The danger was there – and Cape Town bosses were clever enough to devise a strategy to avert it. This was good leadership.
More than 1,000km away, hundreds of thousands of people are without water in the Eastern Cape.
There is no threat of dams running dry – they already dry in Centane, Willowvale, Dutywa, and Butterworth.
The six dams that are completely dry are: Qwaninga scheme, which supplies more than 26 villages;
Dwesa scheme, which supplies more than 15 villages;
Cwebe scheme, which supplies about eight villages;
Mendu scheme, which supplies about five villages;
Willowvale electric dam, which supplies water to town; and
The Xhora/Tshinira dam, which supplies more than 26 villages. Makhanda is also in the same boat as the university town’s water woes have been well documented.
This sad state of affairs was inevitable as the Eastern Cape has been hard hit by drought. Aging and poor infrastructure, which leads to frequent pipe bursts, has only exacerbated an already dire situation.

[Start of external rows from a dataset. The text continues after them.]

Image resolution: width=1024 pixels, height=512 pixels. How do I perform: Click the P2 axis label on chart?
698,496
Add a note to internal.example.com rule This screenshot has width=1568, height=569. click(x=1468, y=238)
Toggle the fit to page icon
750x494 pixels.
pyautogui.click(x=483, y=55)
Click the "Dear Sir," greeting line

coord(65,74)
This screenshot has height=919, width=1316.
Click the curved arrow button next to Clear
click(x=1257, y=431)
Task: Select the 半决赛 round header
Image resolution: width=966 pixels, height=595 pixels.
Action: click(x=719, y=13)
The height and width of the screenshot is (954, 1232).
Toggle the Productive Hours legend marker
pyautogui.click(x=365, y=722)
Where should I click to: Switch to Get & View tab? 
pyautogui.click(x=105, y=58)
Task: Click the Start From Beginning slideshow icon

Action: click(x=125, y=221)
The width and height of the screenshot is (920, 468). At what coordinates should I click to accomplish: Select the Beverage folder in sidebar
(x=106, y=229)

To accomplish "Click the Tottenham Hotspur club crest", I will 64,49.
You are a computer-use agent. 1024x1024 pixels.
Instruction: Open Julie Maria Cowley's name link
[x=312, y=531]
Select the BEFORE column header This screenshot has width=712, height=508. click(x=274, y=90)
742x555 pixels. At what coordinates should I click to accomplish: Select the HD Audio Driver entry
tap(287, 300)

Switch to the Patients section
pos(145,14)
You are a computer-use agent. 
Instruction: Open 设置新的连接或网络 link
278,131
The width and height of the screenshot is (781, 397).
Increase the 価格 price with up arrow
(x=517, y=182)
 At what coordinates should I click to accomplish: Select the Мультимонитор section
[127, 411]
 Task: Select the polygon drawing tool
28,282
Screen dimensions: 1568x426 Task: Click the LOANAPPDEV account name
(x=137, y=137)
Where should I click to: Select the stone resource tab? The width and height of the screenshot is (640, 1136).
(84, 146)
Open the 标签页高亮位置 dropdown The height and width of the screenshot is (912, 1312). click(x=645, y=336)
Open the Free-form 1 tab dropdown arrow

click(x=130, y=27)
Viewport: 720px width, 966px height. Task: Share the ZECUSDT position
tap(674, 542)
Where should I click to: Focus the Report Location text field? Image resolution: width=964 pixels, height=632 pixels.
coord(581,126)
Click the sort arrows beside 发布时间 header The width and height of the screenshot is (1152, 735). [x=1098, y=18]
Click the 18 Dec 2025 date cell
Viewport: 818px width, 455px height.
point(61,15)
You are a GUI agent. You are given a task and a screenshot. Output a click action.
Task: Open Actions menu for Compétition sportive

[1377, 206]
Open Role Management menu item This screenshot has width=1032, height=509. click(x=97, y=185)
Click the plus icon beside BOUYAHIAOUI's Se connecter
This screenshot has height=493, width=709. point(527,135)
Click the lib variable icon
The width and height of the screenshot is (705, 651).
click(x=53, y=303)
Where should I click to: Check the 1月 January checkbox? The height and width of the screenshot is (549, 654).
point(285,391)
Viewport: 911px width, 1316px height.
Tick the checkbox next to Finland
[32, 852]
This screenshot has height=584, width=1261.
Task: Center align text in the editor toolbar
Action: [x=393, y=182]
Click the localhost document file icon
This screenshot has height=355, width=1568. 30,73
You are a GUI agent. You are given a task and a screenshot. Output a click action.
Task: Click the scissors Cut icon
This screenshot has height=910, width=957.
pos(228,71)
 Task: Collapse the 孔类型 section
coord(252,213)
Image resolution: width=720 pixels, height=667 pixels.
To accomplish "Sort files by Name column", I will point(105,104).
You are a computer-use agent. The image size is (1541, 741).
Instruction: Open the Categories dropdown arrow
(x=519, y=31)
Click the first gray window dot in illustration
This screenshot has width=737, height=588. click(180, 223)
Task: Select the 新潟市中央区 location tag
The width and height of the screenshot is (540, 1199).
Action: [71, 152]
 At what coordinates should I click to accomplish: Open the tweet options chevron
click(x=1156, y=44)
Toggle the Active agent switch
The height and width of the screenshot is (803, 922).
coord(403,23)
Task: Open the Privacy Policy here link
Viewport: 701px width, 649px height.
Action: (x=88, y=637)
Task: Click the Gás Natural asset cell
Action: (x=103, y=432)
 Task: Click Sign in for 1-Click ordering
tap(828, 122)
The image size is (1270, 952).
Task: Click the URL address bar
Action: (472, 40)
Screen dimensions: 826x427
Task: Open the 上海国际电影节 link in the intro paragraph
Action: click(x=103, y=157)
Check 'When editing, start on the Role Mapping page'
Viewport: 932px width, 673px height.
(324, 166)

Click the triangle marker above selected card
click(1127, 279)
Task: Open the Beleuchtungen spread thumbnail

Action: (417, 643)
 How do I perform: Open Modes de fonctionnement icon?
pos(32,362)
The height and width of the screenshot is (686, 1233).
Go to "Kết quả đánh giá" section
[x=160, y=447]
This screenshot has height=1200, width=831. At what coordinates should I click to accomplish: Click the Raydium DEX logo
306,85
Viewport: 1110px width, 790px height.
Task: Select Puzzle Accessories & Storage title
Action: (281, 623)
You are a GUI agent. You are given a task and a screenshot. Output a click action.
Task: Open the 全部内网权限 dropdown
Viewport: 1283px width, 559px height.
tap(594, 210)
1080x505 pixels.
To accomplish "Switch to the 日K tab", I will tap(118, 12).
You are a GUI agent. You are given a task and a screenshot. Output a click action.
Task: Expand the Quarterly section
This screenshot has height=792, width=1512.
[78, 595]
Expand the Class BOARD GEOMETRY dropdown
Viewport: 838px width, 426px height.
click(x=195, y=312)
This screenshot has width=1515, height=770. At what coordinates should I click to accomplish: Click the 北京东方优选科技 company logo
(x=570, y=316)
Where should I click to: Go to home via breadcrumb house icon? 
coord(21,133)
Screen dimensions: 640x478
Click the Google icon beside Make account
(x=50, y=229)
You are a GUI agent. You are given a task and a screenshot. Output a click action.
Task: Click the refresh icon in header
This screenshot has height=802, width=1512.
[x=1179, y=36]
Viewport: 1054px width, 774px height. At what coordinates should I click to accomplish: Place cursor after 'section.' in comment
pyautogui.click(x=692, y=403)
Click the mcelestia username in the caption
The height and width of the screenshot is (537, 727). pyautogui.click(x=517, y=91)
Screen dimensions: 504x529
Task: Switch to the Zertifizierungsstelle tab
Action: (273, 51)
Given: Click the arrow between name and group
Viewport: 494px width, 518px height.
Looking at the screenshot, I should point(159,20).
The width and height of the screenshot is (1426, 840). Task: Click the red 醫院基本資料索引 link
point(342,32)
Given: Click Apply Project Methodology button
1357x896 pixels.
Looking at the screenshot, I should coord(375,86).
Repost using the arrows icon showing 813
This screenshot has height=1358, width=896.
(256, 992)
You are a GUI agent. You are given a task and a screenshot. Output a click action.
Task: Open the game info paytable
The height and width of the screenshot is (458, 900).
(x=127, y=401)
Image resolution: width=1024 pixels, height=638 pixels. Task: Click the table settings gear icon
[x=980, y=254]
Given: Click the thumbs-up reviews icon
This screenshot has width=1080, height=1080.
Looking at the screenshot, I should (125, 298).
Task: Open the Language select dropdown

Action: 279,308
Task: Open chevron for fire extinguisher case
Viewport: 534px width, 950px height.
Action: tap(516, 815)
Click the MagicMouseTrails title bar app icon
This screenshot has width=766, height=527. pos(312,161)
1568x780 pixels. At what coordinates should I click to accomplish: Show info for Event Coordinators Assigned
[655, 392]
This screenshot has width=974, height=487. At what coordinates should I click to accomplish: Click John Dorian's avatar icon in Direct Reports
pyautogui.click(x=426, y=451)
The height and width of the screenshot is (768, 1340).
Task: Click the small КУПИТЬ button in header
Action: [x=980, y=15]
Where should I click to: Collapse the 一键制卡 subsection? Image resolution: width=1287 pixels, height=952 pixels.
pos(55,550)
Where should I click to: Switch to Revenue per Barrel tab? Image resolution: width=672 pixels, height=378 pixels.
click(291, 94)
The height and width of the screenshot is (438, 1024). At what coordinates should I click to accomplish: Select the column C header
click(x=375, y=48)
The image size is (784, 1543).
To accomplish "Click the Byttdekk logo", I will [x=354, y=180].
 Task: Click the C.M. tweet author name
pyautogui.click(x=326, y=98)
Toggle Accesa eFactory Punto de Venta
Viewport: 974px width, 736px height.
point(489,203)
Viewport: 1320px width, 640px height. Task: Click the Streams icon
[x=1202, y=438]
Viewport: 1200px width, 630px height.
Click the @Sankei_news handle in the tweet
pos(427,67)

Broken pipes can take a long time to fix – in some instances up to a week, a month or more in some extreme cases. And while the wait for burst water pipes, hundreds of thousands of clean, drinkable water literally goes down the drain.
This is where the state needs to improve. Pumping millions of rands into drought relief programmes such as drilling boreholes is one solution, but everyone needs to play their part in saving water. We also desperately need rain – and a lot of it.
But the point I want to make is how society has hardly reacted to the more than 80 Eastern Cape villages completely without water.
It begs the questions: where are the “do-gooders” who campaigned for water to be delivered to Cape Town?
Is it a case of them being ignorant and not knowing that people from their birth province are without water?
Is it a case of those in the villages, of which the majority are poor, are not considered “important” enough to get the same support as those in Cape Town?
These are some of the pertinent questions that I feel must and should be answered.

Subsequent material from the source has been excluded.